Not to forget, I wanted to have the Patels' measure before I decided to do anything I couldn't take back. Burning bridges before I even knew these people sounded stupid.

Maybe they turned out to be reasonable gangster bosses. I had no problem with such personages. Back on Earth, I had to deal with all kinds of less than trustworthy folk.

In my experience, as long as one had to offer the right incentives, gangsters were just as reliable as the most popular of politicians.

The goons, who turned out to be the Patels’ elite guard, led us down a winding set of tunnels, taking us away from the third’s more frequented areas.

At last, we arrived at an inconspicuous metal door, guarded by two people in gold-plated armour. They opened the doors and stepped aside, their eyes focused on a point in the far distance.

“Fancy,” I commented while stepping into a rustic, but perfectly maintained elevator which wouldn’t have withstood several of Earth’s stringent regulations on how to build such things.

For one, the silver metal cage had large open sections which allowed an unhindered view of perfectly smoothed and polished marble walls. Nothing was preventing the occupants from jamming a limb between the elevator and the wall. And from my waist up, there was no protection at all, allowing an unobstructed view of the marble.

Someone tried to allow for a panoramic view and forgot the glass!

I was by no means a security fanatic, but this construct went against my more than bendable sensitivities for such things.

There was one redeeming feature, however.

The elevator was more than spacious enough to comfortably fit twenty people, allowing me to take a central, and hopefully secure, spot on the elevator's platform.

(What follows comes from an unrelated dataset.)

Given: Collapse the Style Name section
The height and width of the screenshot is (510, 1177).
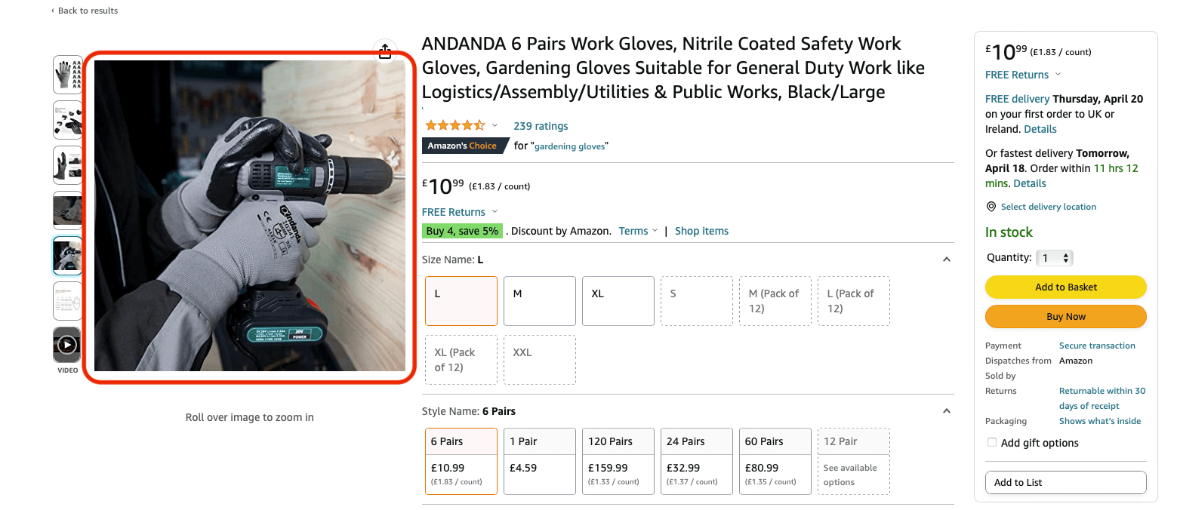Looking at the screenshot, I should [x=947, y=411].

Once I paid more attention to the details, I noticed that every square centimetre was engraved with decorations, turning the elevator into a work of art.

“Is this vanity some kind of statement?” I questioned the leading goon once I and my guards, plus ten of our watchers had entered the spacious gilded cage. Now that I was inside it, the entire thing reminded me of one of those pompous, golden birdcages.

Just with silver in this case.

“Just wait until you see the pit,” the goon commented. “It pays to work for the boss.”

Winston placed a hand on my shoulder and whispered into my ear, “Don’t allow yourself to be misled. What use do we have in this world for shiny things?”

I nodded, taking the advice as the warning it was meant to be.

And well-placed advice it was because the boss’s pit was indeed a glamorous thing.

The elevator emerged into what looked to be a natural geode of mountain crystal, large enough to house an entire concert hall. Skilled hands had polished it and placed golden candelabras which shed their light in just the right way to make the entire cavern sparkle like a disco.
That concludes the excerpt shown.